**RECORDS SHOWN**
● ● ● ● ● ● ●

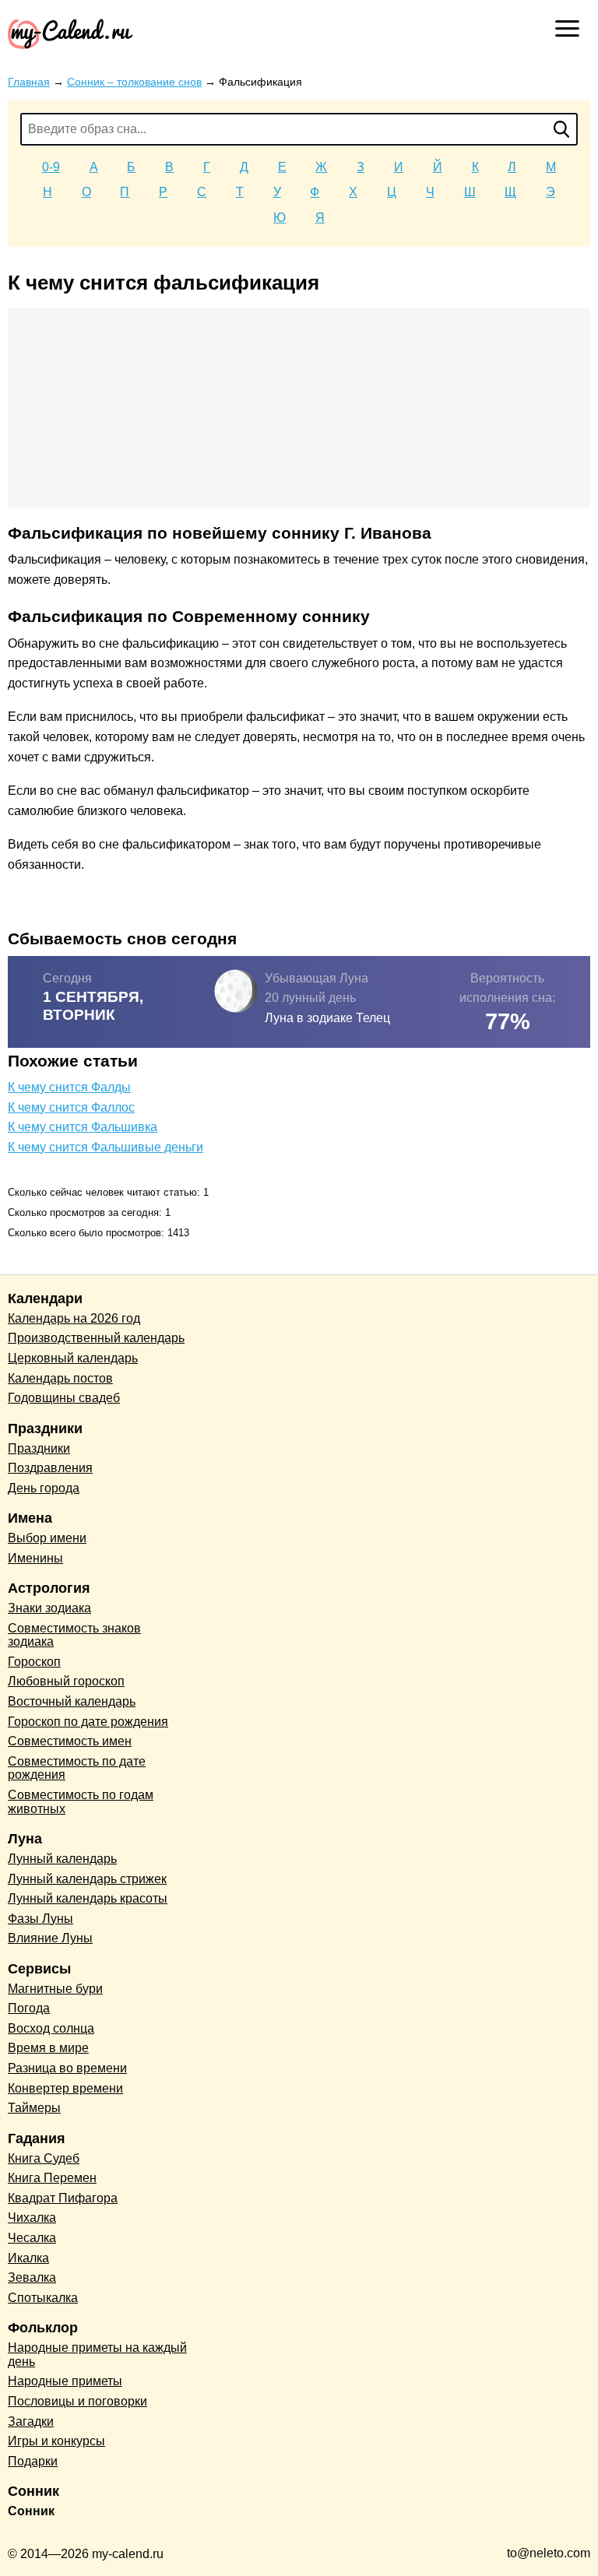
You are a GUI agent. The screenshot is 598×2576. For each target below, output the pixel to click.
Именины (35, 1558)
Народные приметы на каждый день (97, 2354)
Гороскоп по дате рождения (88, 1721)
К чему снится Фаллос (71, 1107)
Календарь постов (60, 1378)
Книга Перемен (52, 2177)
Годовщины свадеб (64, 1397)
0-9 (51, 167)
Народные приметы (65, 2381)
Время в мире (48, 2047)
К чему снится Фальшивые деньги (105, 1147)
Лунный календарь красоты (87, 1898)
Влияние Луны (50, 1938)
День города (43, 1488)
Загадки (31, 2421)
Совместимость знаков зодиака (74, 1635)
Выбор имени (47, 1538)
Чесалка (32, 2237)
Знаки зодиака (49, 1608)
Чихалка (32, 2217)
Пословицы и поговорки (77, 2401)
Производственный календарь (96, 1337)
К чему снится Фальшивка (82, 1126)
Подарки (33, 2461)
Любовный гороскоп (66, 1681)
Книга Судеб (43, 2158)
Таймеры (34, 2107)
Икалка (28, 2258)
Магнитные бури (55, 1988)
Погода (29, 2008)
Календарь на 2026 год (74, 1318)
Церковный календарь (73, 1358)
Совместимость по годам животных (80, 1801)
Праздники (39, 1448)
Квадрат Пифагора (63, 2198)
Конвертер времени (65, 2088)
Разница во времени (67, 2068)
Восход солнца (51, 2028)
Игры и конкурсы (56, 2441)
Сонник (31, 2511)
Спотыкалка (43, 2297)
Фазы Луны (40, 1918)
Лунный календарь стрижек (87, 1878)
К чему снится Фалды (69, 1087)
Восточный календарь (71, 1701)
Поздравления (50, 1467)
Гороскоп (34, 1661)
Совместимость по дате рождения (77, 1768)
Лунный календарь (62, 1858)
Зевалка (32, 2277)
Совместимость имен (70, 1741)
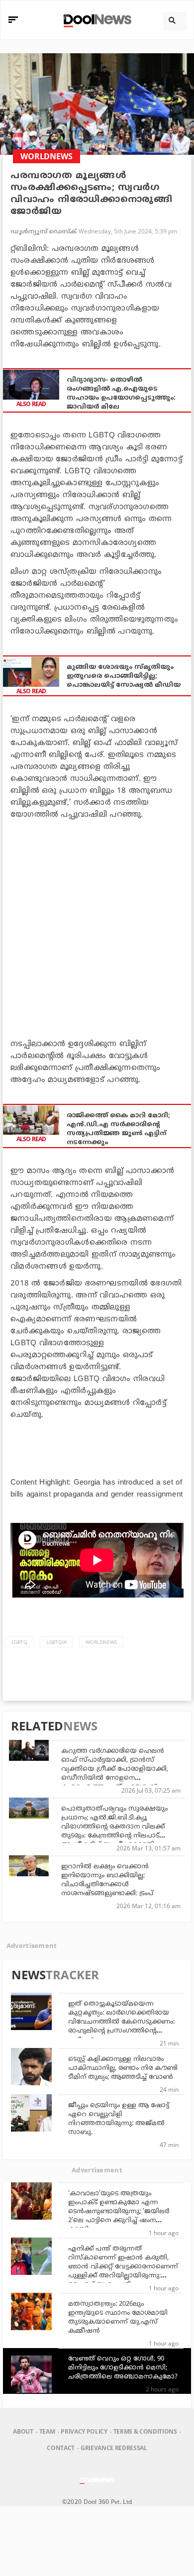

● ● ● ● ● ● ●

**YOUR ASSIGNMENT**
Everything above from the line containing "Гороскоп по дате рождения (88, 1721)" down to the line containing "Производственный календарь (96, 1337)" should be copied exactly, both end lines included, and nothing else.

**TASK RESPONSE**
Гороскоп по дате рождения (88, 1721)
К чему снится Фаллос (71, 1107)
Календарь постов (60, 1378)
Книга Перемен (52, 2177)
Годовщины свадеб (64, 1397)
0-9 (51, 167)
Народные приметы (65, 2381)
Время в мире (48, 2047)
К чему снится Фальшивые деньги (105, 1147)
Лунный календарь красоты (87, 1898)
Влияние Луны (50, 1938)
День города (43, 1488)
Загадки (31, 2421)
Совместимость знаков зодиака (74, 1635)
Выбор имени (47, 1538)
Чесалка (32, 2237)
Знаки зодиака (49, 1608)
Чихалка (32, 2217)
Пословицы и поговорки (77, 2401)
Производственный календарь (96, 1337)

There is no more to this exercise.